GMs waste a lot of time and brainpower on mechanics. They’re always trying to figure out how to run things. How to express things mechanically. How to design this encounter. What system to use for that. How to represent naval combat. Warfare. Stealth scenes. Social interactions. All that s$&%. But everything at the table’s always going to play out the same. A situation happens, the players make choices, those choices get resolved. Which means, if you can resolve one action at a time, you can handle literally anything that happens at your game table. You don’t need more than that.
Moreover, none of that mechanical s$&% actually makes the game any better. Some of it makes it easier to run. Some of that s$&% lets you put your GMing brain on autopilot and let the mechanics handle the heavy thinking. Some of it lets the players just push buttons instead of thinking through the situation in the game world. But all of that s$&% comes at a cost. A heavy cost.
If I had designed Merilla as a companion, I’d never have expected the situations that came up. So whatever stats I did give her, they wouldn’t have led to that outcome. But so what, right? They would have led to something interesting. That’s the First Principle. Maybe. Except that I also wouldn’t have been thinking so hard about running Merilla. She’d have her Quirk and her Loyalty and her Morale and that’d be enough. So, when some unexpected situation did arise — one with some potentially awesome direction in which to spin Merilla off — I’d probably have ignored it because it didn’t fit the stat block. When you make something a game element and assign it specific triggers and specific effects and specific mechanics, you’re automating it. So you don’t have to think so hard about it. But the downside is, you won’t think so hard about it.
But isn’t that okay? Like, a GM’s brain can only keep so many plates spinning. Bringing along a plate-spinning robot to help lets you handle more stuff than you could, doesn’t it?
Well, no. It really doesn’t.
See, no matter how much you think you’re doing at the table, the game still comes down to a series of moments.
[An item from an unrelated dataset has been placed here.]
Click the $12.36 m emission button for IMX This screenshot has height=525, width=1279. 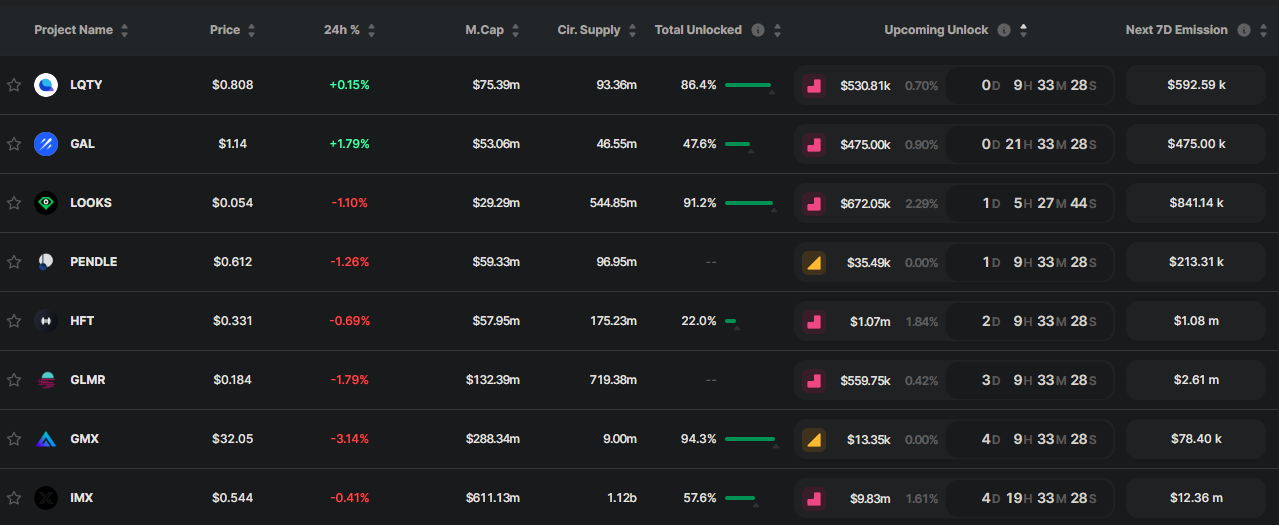point(1196,498)
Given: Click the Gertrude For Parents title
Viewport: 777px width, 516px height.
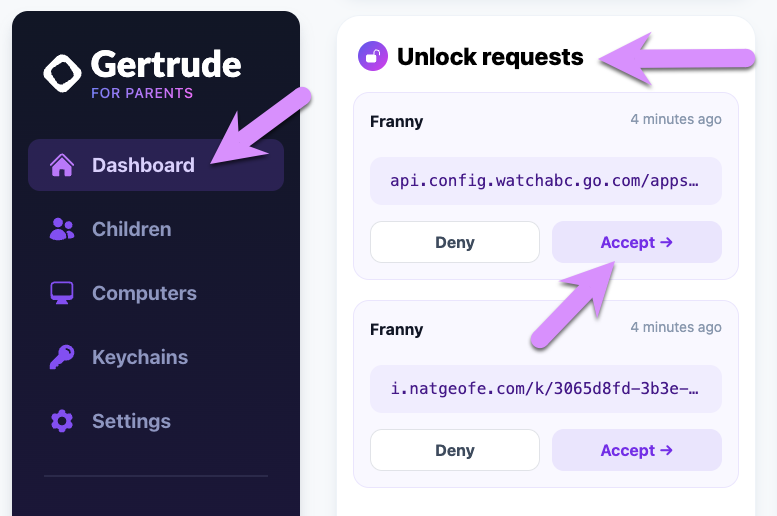Looking at the screenshot, I should point(166,73).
A series of actions and resolutions. At any given moment, you’ve got just one thing to handle. How does this one action play out? That’s it. That’s all you ever have to worry about. And if you’ve got no choice but to make a ruling, you’ll make a ruling. And you’ll usually make a good ruling. You just have to trust yourself. And the more moments you handle, the better you get at handling each one.
Worse, though, if you rely on automation to handle s$&% you can’t handle without a robot, you’ll never learn how to handle it. You’ll never get good at it. Which means, if the plate-spinning robot ever drops a plate, you can’t catch it. And whichever plate the robot’s spinning for you, you’ll never be able to spin that plate on your own if you ever want to. If you only ever run companions using my companion system, you’ll never be able to run a better companion than my system lets you build. If you never try to run a battle without someone’s mass combat rules, you won’t be able to run a different kind of battle from the one those rules allow.
Letting mechanics do your thinking doesn’t let you run a better game. It just lets you fake it better. So why do I write all those mechanical hacks if I don’t use them and I think they keep you from running your best game? That’s a tricky question. And one I can’t answer here.
By the way, all this s$&% goes for the rules in the book too. Including all the rules for mechanical balance. If you trust the game to tell you what a balanced encounter is and you use formulas to build your encounters, you’ll never find out what else you can do. And if your players trust that every encounter is fair and balanced to the point where they really can’t lose, they’ll never push themselves to find out what they can do. They’ll handle everything with skill checks and attack rolls because skill checks and attack rolls will never fail them.2
I don’t waste a lot of time these days prepping game mechanics or designing mechanical encounters. Instead, I trust myself to handle the game from one moment to the next. Sometimes, I end up in over my head. Sometimes, I end up with a crappy call. Sometimes, it’s a little stressful. But all that s$&% only lasts a moment. There’s always another moment coming.
Put another way, if there’s a rule in the book for it and I remember the rule, I’ll use it. Otherwise, I trust myself to just figure it out as I go.3
2 Obviously, you can’t completely dismiss the concept of game balance. I’m not an idiot. I won’t lock a bunch of 1st-level PCs in a room with three beholders. That’s just slaughtering PCs. And it’s not even the fun kind of slaughtering PCs. But I also don’t take a lot of time to figure out what’s a fair challenge for who and I’m not shy about throwing something I know is reasonably unfair at my players. A horde of twenty zombies is too many zombies for a party of 2nd-levels PCs to beat in a fair fight, but it’s up to my players to figure out how to make it an unfair fight. Unfair in their favor, obviously. And if they can’t, they’ll have to run. Or die. Where’s the line? Wherever I say it is. I don’t know where the line is. Or where it should be. What I do know is that players can actually pull off some pretty amazing s$&% when they’re desperate.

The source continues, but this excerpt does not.